The morning sky hung leaden above Eriskay, perfectly matching her mood.
Her first official day of professional exile had arrived, and with it, the prospect of meeting her new supervisor.
She pushed open the door, wincing as it squeaked on rusty hinges. This morning the interior smelled of damp wood, old coffee, and overpowering masculine cologne. A man in his mid-forties hunched over a laptop at a desk cluttered with rock samples, not bothering to look up at her entrance.
“Dr. McNeill?” she paused, looking around at the papers piled haphazardly across every surface of the room.
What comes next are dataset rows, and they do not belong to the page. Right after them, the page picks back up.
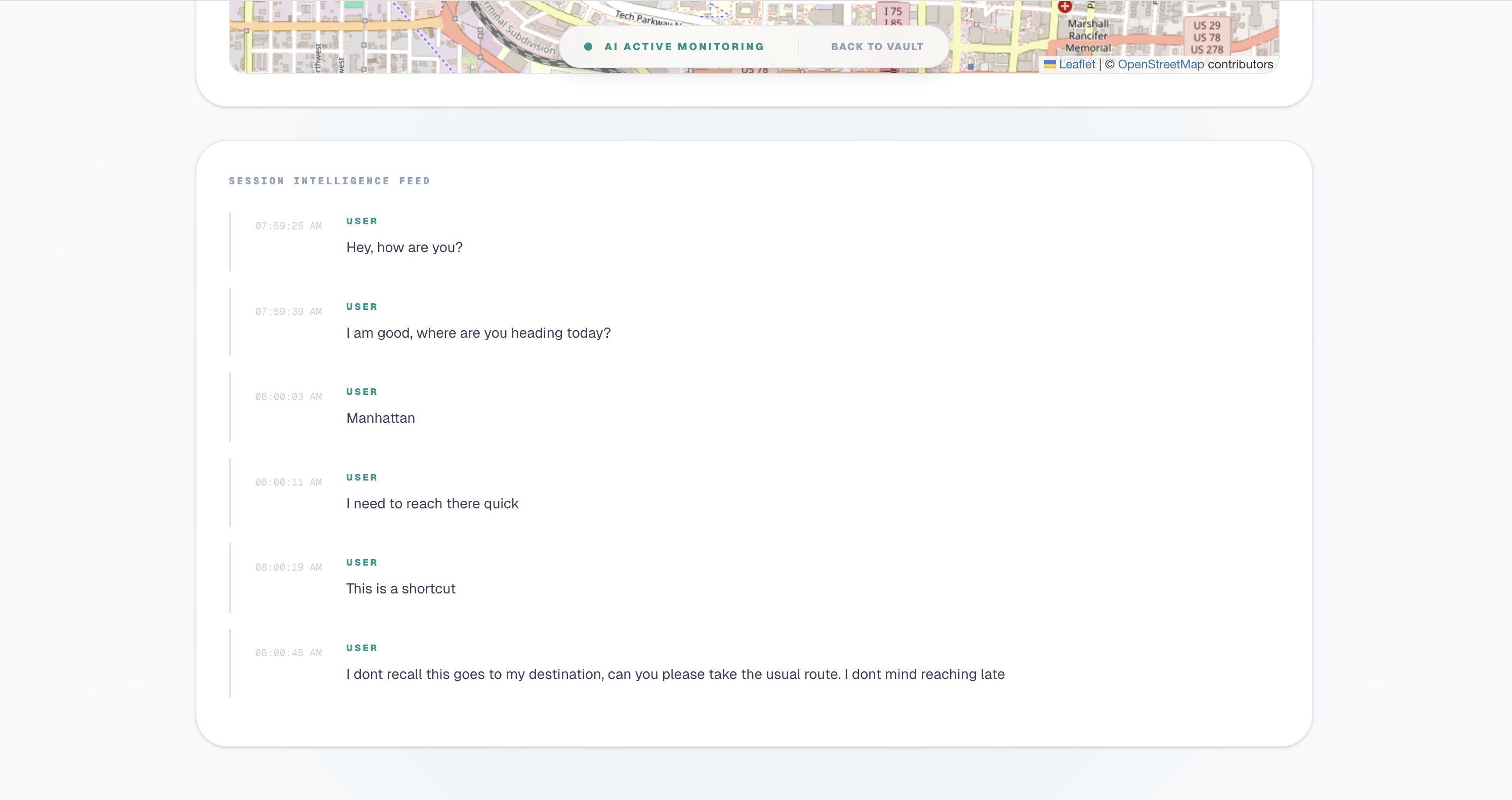Screen dimensions: 1512x800
Task: Click the 07:59:39 AM timestamp
Action: (x=288, y=312)
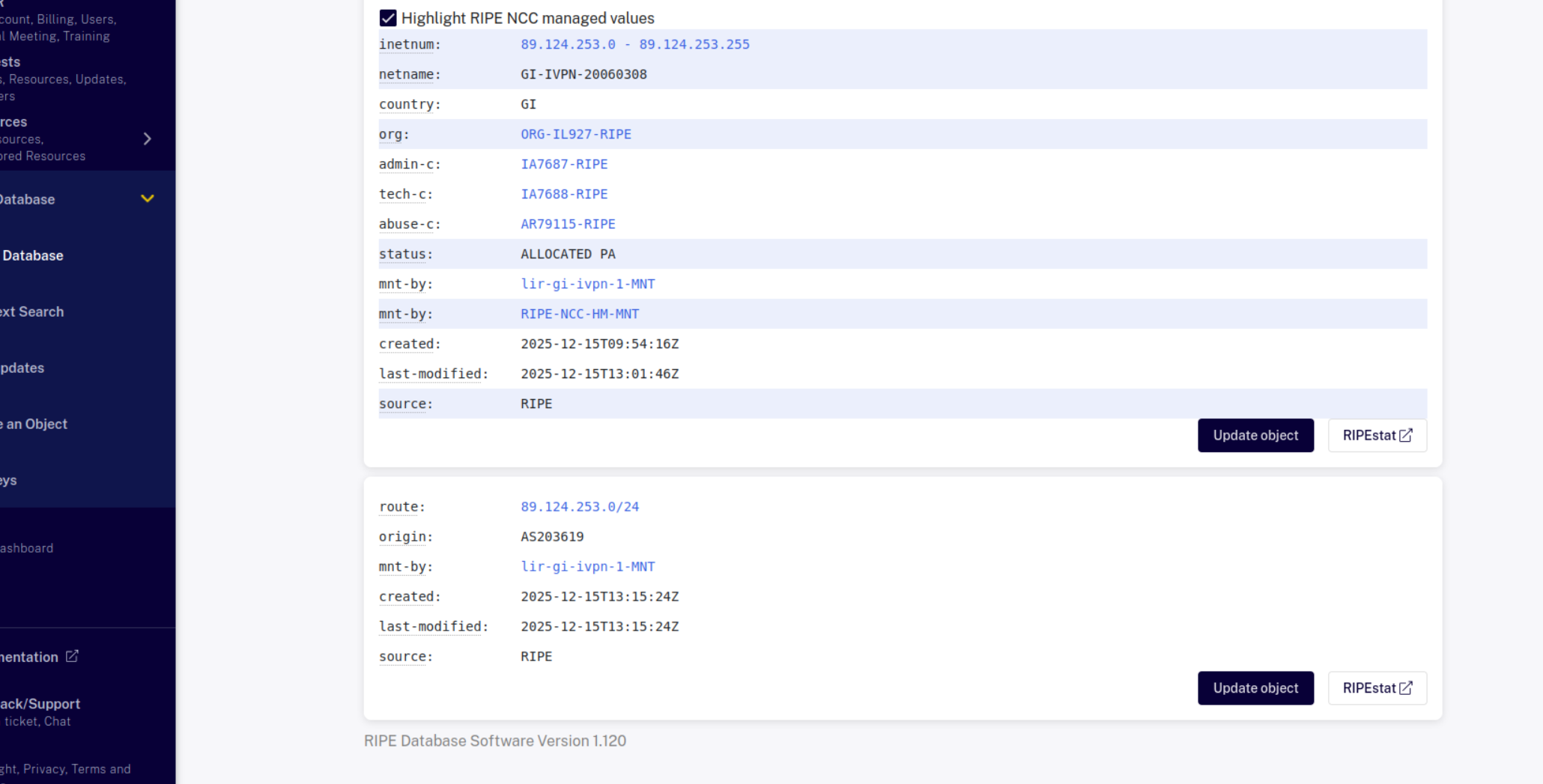The image size is (1543, 784).
Task: Open Feedback/Support in sidebar
Action: [40, 704]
It hadn’t been this bad yesterday when she’d walked through to the storage room that she’d been assigned to for the summer.
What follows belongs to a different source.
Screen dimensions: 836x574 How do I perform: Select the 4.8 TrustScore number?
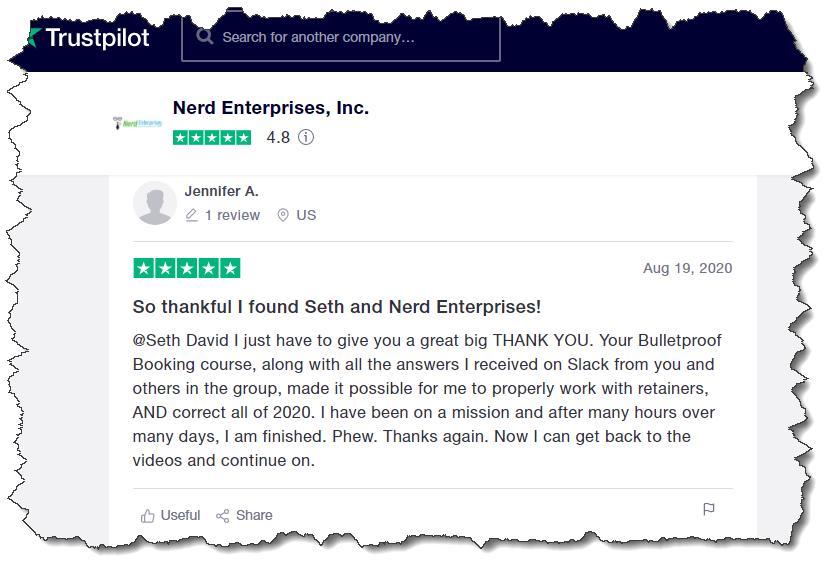point(278,138)
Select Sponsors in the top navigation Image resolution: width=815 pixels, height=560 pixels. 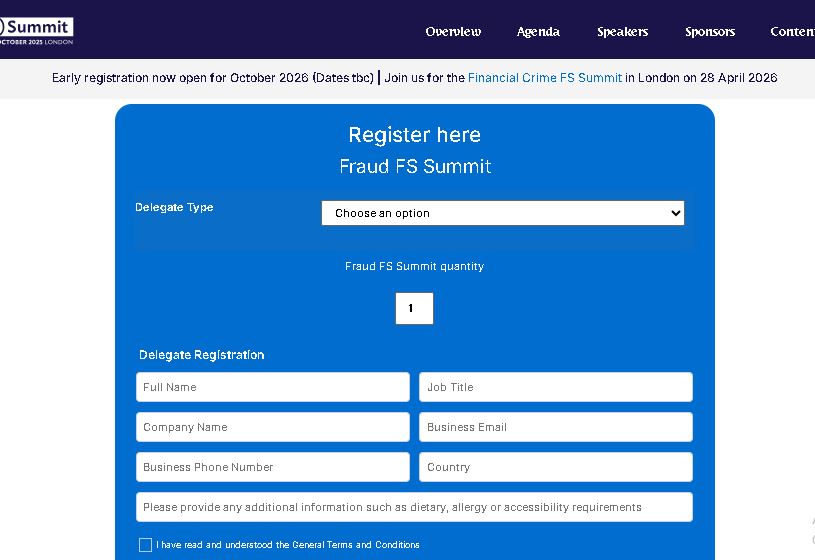[710, 32]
He glanced up, eyes flicking over her with clinical detachment before returning to his screen. “You’re Harper Ross. The one from Boston.”
She stepped forward, extending her hand. “Yes, I’m?—”
“I know exactly who you are.” Dr. Ross McNeill finally looked at her properly, making no move to accept her handshake. “The Institute sent me your file. All of it.”
Harper’s hand dropped to her side. “I see.”
“Do ye?” His Scottish accent thickened with disdain. “Because I requested a competent geologist, not someone who fabricates data.”
The accusation hit like a physical blow. “I didn’t fabricate anything. That research was mine. Sarah?—”
“Spare me.” He waved a dismissive hand. “I’ve worked with Dr. Owens before. Brilliant woman. Incapable of the kind of carelessness you demonstrated.”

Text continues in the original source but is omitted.